REQUIREMENT. Format the lines from the start of the records through the line containing "Switch to the PMS" as a JSON list of strings, one string per line, with blank lines omitted.

=== TASK INPUTS ===

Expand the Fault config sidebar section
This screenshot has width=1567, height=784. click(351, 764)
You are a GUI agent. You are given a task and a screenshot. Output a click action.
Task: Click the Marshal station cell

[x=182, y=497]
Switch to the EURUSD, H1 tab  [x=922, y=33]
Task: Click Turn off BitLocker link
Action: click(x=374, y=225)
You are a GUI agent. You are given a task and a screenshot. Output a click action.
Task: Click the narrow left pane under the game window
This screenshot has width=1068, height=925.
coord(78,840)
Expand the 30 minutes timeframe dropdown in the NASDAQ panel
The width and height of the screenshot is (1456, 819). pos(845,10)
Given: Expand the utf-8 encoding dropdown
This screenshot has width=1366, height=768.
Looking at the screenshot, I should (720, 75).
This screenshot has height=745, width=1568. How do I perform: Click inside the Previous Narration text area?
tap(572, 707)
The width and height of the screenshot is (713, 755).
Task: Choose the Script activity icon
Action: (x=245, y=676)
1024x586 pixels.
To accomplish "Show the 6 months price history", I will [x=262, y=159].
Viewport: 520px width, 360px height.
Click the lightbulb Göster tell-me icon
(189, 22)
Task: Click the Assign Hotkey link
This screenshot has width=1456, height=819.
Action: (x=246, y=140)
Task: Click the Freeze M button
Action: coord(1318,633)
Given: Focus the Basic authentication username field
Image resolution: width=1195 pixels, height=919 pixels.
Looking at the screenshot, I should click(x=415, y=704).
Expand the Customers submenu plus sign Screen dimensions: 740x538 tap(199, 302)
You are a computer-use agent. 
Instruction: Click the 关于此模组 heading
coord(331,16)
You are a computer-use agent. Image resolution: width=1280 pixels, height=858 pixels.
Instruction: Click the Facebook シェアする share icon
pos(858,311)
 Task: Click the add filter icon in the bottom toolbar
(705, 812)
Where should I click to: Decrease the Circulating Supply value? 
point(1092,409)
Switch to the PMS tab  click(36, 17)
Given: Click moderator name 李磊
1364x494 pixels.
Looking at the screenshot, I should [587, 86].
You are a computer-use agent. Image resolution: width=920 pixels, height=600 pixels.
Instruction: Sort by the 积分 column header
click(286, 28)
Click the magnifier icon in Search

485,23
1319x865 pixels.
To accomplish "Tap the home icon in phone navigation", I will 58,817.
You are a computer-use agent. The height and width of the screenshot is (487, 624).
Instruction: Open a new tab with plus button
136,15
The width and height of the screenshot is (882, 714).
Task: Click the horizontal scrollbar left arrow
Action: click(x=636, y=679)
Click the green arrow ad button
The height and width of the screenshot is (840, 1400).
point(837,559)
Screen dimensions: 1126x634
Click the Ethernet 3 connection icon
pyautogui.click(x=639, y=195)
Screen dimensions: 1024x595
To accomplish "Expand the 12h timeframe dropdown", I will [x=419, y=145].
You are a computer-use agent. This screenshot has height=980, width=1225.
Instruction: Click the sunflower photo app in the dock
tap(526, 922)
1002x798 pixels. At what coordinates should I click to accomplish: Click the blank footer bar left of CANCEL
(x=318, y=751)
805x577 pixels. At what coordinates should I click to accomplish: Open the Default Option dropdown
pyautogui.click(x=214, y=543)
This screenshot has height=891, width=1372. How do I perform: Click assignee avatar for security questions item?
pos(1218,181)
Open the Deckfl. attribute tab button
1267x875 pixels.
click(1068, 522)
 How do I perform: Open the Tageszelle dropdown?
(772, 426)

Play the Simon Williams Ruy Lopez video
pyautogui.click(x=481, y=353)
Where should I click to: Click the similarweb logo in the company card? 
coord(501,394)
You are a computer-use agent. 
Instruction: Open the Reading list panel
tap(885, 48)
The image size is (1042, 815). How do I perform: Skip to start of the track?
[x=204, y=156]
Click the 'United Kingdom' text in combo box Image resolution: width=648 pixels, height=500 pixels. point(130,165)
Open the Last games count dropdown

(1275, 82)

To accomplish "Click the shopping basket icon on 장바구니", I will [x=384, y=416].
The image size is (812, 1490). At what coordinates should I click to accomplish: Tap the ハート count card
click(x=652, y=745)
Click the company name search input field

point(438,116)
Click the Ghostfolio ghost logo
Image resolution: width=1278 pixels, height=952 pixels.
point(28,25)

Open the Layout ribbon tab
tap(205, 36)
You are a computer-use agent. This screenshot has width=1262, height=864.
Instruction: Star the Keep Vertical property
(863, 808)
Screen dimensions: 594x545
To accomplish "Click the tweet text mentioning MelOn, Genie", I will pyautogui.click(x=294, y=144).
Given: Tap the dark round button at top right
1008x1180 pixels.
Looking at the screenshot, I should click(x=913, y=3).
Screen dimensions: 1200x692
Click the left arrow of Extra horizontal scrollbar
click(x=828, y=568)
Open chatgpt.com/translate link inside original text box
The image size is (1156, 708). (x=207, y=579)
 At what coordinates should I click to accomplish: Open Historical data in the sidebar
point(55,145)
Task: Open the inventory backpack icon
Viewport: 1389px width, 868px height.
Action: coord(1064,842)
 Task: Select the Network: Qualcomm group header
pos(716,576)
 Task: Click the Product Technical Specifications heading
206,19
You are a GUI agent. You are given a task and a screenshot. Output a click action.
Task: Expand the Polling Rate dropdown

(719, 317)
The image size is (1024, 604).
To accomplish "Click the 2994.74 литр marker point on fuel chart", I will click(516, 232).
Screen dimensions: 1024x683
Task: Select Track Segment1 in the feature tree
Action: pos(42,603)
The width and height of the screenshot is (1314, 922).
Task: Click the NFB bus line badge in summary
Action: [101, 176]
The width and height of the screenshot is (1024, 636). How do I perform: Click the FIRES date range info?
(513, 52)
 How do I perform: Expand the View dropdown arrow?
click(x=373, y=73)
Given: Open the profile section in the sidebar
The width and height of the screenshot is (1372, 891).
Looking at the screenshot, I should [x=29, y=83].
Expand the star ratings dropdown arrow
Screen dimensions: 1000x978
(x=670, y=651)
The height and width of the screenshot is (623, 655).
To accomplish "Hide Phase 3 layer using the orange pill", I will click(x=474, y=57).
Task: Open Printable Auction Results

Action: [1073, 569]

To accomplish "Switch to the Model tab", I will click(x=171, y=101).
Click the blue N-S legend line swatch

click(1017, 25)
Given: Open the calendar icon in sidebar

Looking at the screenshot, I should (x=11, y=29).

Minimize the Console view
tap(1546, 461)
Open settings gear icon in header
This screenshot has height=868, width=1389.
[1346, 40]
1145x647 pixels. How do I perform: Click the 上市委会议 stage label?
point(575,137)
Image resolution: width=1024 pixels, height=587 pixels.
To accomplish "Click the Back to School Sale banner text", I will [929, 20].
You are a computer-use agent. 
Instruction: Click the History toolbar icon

===

WRITTEN ANSWER.
[
  "Expand the Fault config sidebar section",
  "This screenshot has width=1567, height=784. click(351, 764)",
  "You are a GUI agent. You are given a task and a screenshot. Output a click action.",
  "Task: Click the Marshal station cell",
  "[x=182, y=497]",
  "Switch to the EURUSD, H1 tab  [x=922, y=33]",
  "Task: Click Turn off BitLocker link",
  "Action: click(x=374, y=225)",
  "You are a GUI agent. You are given a task and a screenshot. Output a click action.",
  "Task: Click the narrow left pane under the game window",
  "This screenshot has width=1068, height=925.",
  "coord(78,840)",
  "Expand the 30 minutes timeframe dropdown in the NASDAQ panel",
  "The width and height of the screenshot is (1456, 819). pos(845,10)",
  "Given: Expand the utf-8 encoding dropdown",
  "This screenshot has width=1366, height=768.",
  "Looking at the screenshot, I should (720, 75).",
  "This screenshot has height=745, width=1568. How do I perform: Click inside the Previous Narration text area?",
  "tap(572, 707)",
  "The width and height of the screenshot is (713, 755).",
  "Task: Choose the Script activity icon",
  "Action: (x=245, y=676)",
  "1024x586 pixels.",
  "To accomplish \"Show the 6 months price history\", I will [x=262, y=159].",
  "Viewport: 520px width, 360px height.",
  "Click the lightbulb Göster tell-me icon",
  "(189, 22)",
  "Task: Click the Assign Hotkey link",
  "This screenshot has width=1456, height=819.",
  "Action: (x=246, y=140)",
  "Task: Click the Freeze M button",
  "Action: coord(1318,633)",
  "Given: Focus the Basic authentication username field",
  "Image resolution: width=1195 pixels, height=919 pixels.",
  "Looking at the screenshot, I should click(x=415, y=704).",
  "Expand the Customers submenu plus sign Screen dimensions: 740x538 tap(199, 302)",
  "You are a computer-use agent. ",
  "Instruction: Click the 关于此模组 heading",
  "coord(331,16)",
  "You are a computer-use agent. Image resolution: width=1280 pixels, height=858 pixels.",
  "Instruction: Click the Facebook シェアする share icon",
  "pos(858,311)",
  " Task: Click the add filter icon in the bottom toolbar",
  "(705, 812)",
  "Where should I click to: Decrease the Circulating Supply value? ",
  "point(1092,409)",
  "Switch to the PMS tab  click(36, 17)"
]